As Michele Amari says in his classical work on the Muslims in Sicily, only a glance at the map is needed to shew that Sicily must be involved in continuous war with the Saracens after their occupation of Africa. And yet this same great historian represents the first naval expedition against Sicily not as starting from Africa but from Syria, and that too at a time when the subsequent Caliph Mu'āwiya was still governor of Syria. The strongly contradictory reports about this event may most easily be reconciled by regarding the first appearance of an Arabian fleet in Sicily as taking place under the Caliphate of Mu'āwiya, and connecting it with the expedition of his African governor, Mu'āwiya ibn Ḥudaij, against the Byzantines (664). Arabian tradition also accepts this Ibn Ḥudaij as the leader. It is quite probable that he himself never saw Sicily, but that the raid was made under his orders by his representative, 'Abdallāh ibn Ḳais. It is however quite certain that this naval expedition did not start from Syria but from the Pentapolis (Baṛka); the Syrian fleet had opportunities of booty nearer home; of the Pentapolis however we learn from the papyri that it was an important naval base in the seventh century, and here the fleet operating in the west received recruits from the fleets coming from Egypt. This opportunity serves to point out once again that, with the exception of special occasions, the regular war of the Arabs against the Byzantines consisted of individual summer campaigns, which bore the name κοῦρσοι and took place by water or on land. From this old custom piracy, that terrible scourge of the western Mediterranean, was developed in course of time as the great kingdoms became split up into small states, and the name Corsair is also etymologically related to the word κοῦρσον. The despatch of the fleet by Ibn Ḥudaij was such a κοῦρσον. The booty consisted of captive women and church treasures, images, which according to the Arabian historians Mu'āwiya endeavoured to sell for gold as quickly as possible among the idol-worshipping Indians.
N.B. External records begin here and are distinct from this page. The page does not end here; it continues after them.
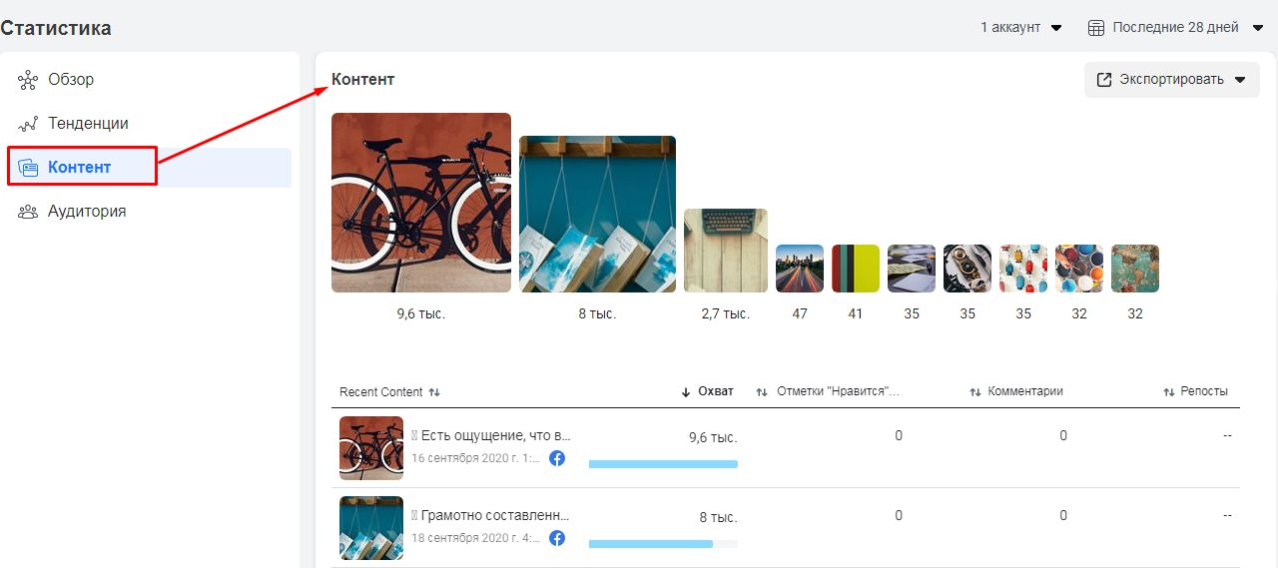Click the Контент icon in sidebar
The height and width of the screenshot is (568, 1278).
point(28,168)
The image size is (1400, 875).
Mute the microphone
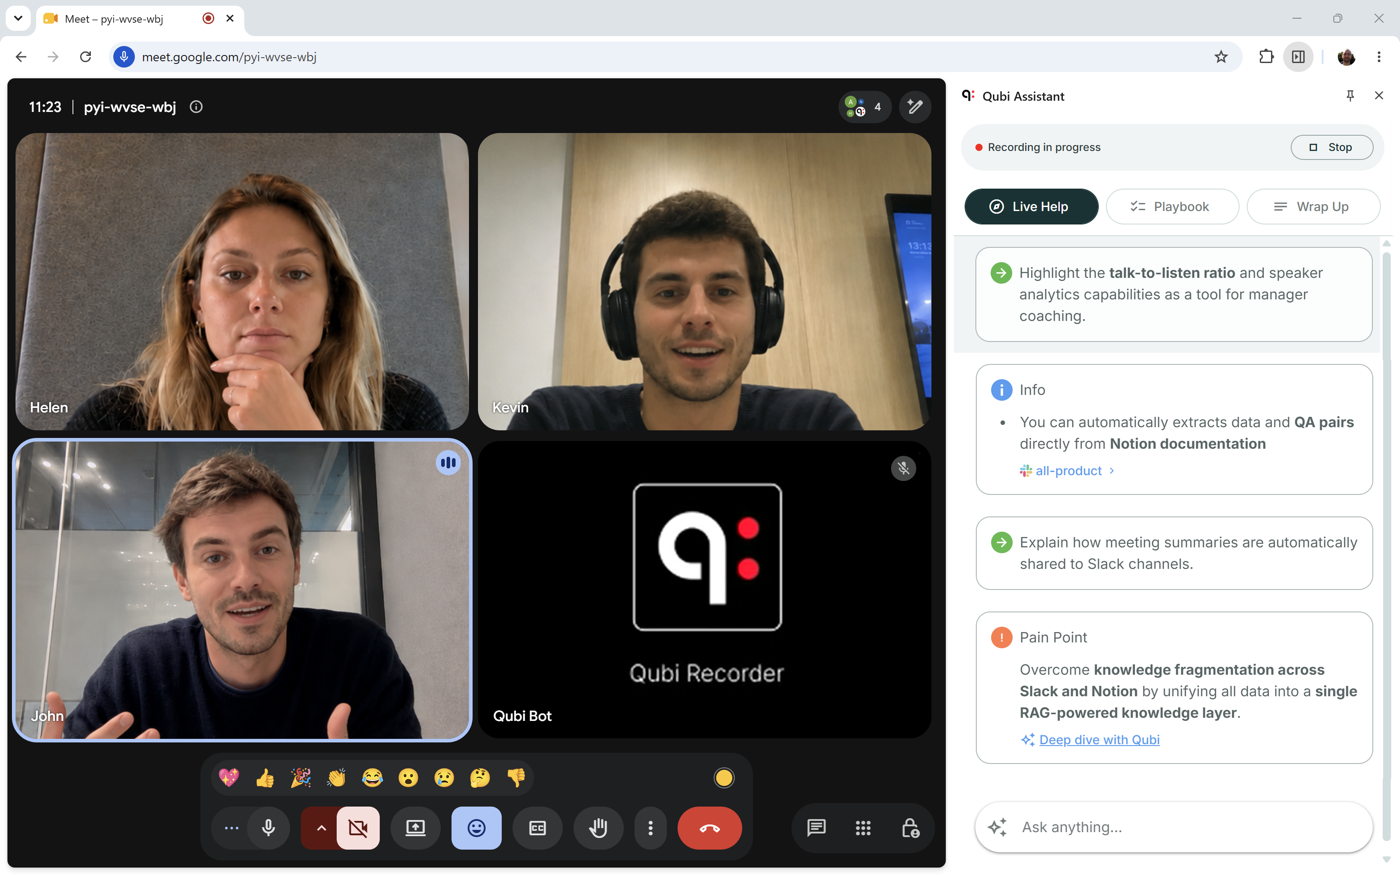coord(268,828)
Just as this first expedition against Sicily was connected with the occupation of Northern Africa, so we must not disconnect the occasional raids of the following decades from the ever-increasing use of the fleet in the western seat of war. It can therefore cause no surprise that during the régime of the great pacificators of the Berbers, i.e. under Ḥassan and Mūsā, war was waged on Sicily more frequently.